1. Anticancer properties of a defensin like class IId bacteriocin Laterosporulin10
Piyush Baindara, Ankur Gautam, G P S Raghava, Suresh Korpole Sci Rep. 2017 Apr 19;7:46541. doi: 10.1038/srep46541.
Laterosporulin10 (LS10) is a defensin like peptide from Brevibacillus sp. strain SKDU10 that inhibited microbial pathogens. However, in this study, anticancer activity of LS10 was examined against different cancer cell lines and compared with normal cells. LS10 displayed cytotoxicity against cancer cells like MCF-7, HEK293T, HT1080, HeLa and H1299 at below 10 μM concentration, but not against prostate epithelium cells RWPE-1. Additionally, no hemolysis was observed at significantly higher concentration compared to IC50 values observed for different cancer cell lines. Release of lactate dehydrogenase from cancer cell lines at 15 μM concentration upon 120 min treatment indicated the lytic ability of LS10. Accordingly, electron microscopy experiments also confirmed the necrotic effect of LS10 at 15 μM concentration against cancer cells. Furthermore, flow cytometry analysis of treated cancer cell lines revealed that LS10 induce apoptosis even at 2.5 μM concentration. Nevertheless, RWPE-1 cells remained viable even at 20 μM concentration. These results provide evidence that LS10 is an anticancer bacteriocin, which causes apoptotic and necrotic death of cancer cells at lower and higher concentrations, respectively. Taken all results together, the present study signifies that LS10 is an anticancer peptide that could be further developed for therapeutic applications.
2. Defensin like peptide from Panulirus argus relates structurally with beta defensin from vertebrates
V Montero-Alejo, J Acosta-Alba, R Perdomo-Morales, E Perera, E W Hernández-Rodríguez, M P Estrada, M Porto-Verdecia Fish Shellfish Immunol. 2012 Oct;33(4):872-9. doi: 10.1016/j.fsi.2012.07.013. Epub 2012 Aug 5.
Naturally occurring antimicrobial peptides take place in the first line of host defense against pathogen as part of the humoral innate immune response. β-defensins are among the most abundant antimicrobial peptides in mammals, and thought to be solely found in vertebrates until a recent report describing the cloning and sequencing of defensin like peptides in the spiny lobster Panulirus japonicus. In the current study, we cloned and sequenced two genes from the hemocytes of the spiny lobster Panulirus argus encoding for two isoforms of defensin-like peptides, thus confirming the presence of this protein in the Panulirus genus. The 44 amino acids mature peptides showed the conservation of cysteine pattern characterizing the β-defensins, as well as known amino acids residues critical to exert their antimicrobial activity. They are also amphipathics, hydrophobics, and display an overall positive charge (+1) located at the C-terminus. The tertiary structure obtained by homology modeling indicated that likely conformations of lobster peptides are highly similar to β-defensins from vertebrates. The phylogenetic study carried out by probabilistic methods confirmed the relation with ancestral β-defensin from vertebrates. The finding of a putative defensin-like peptide in the expressed sequence tag (EST) of the lobster Homarus americanus with high homology with those of P. argus described in this study, would indicate the presence of this peptides in Palinuridae family. Taking into account all similarities between these peptides with β-defensins from vertebrates, it is conceivable to further support the finding of a new family of β-defensins in invertebrate.

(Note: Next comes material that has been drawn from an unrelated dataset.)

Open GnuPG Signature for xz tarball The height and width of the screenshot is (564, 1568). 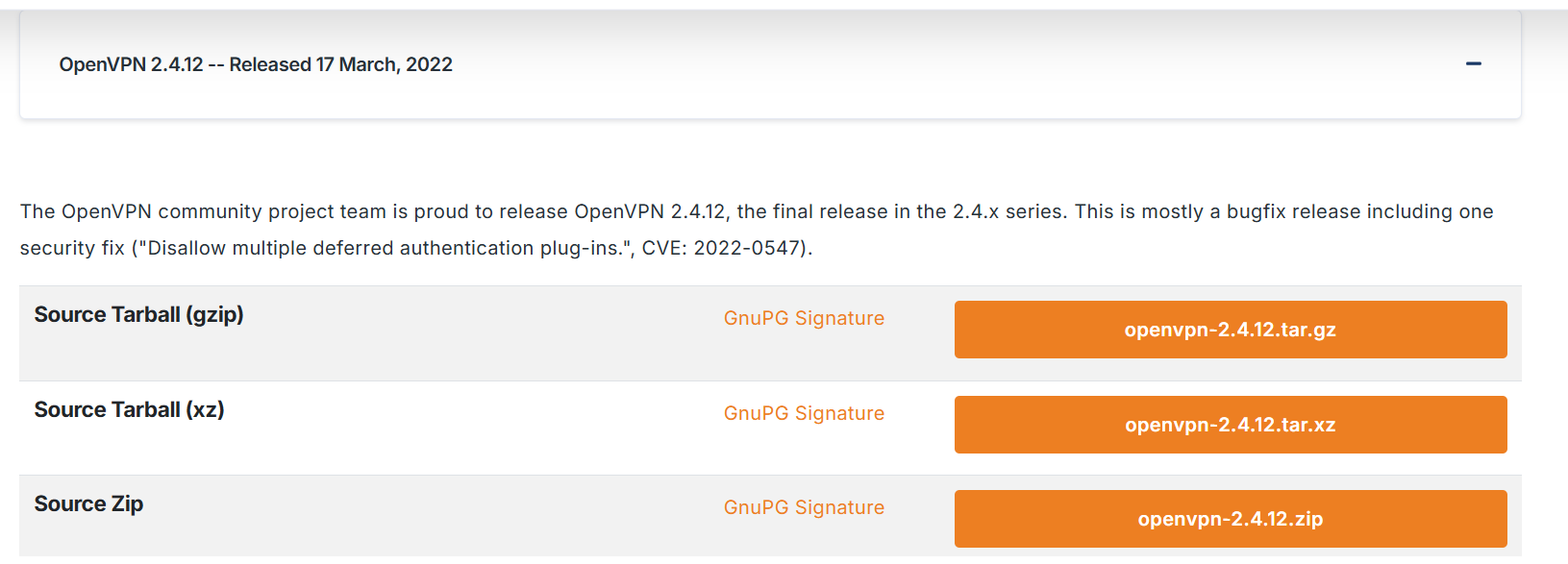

3. Defensins of Grasses: A Systematic Review
Tatyana I Odintsova, Marina P Slezina, Ekaterina A Istomina Biomolecules. 2020 Jul 10;10(7):1029. doi: 10.3390/biom10071029.
The grass family (Poaceae) is one of the largest families of flowering plants, growing in all climatic zones of all continents, which includes species of exceptional economic importance. The high adaptability of grasses to adverse environmental factors implies the existence of efficient resistance mechanisms that involve the production of antimicrobial peptides (AMPs). Of plant AMPs, defensins represent one of the largest and best-studied families. Although wheat and barley seed γ-thionins were the first defensins isolated from plants, the functional characterization of grass defensins is still in its infancy. In this review, we summarize the current knowledge of the characterized defensins from cultivated and selected wild-growing grasses. For each species, isolation of defensins or production by heterologous expression, peptide structure, biological activity, and structure-function relationship are described, along with the gene expression data. We also provide our results on in silico mining of defensin-like sequences in the genomes of all described grass species and discuss their potential functions. The data presented will form the basis for elucidation of the mode of action of grass defensins and high adaptability of grasses to environmental stress and will provide novel potent molecules for practical use in medicine and agriculture.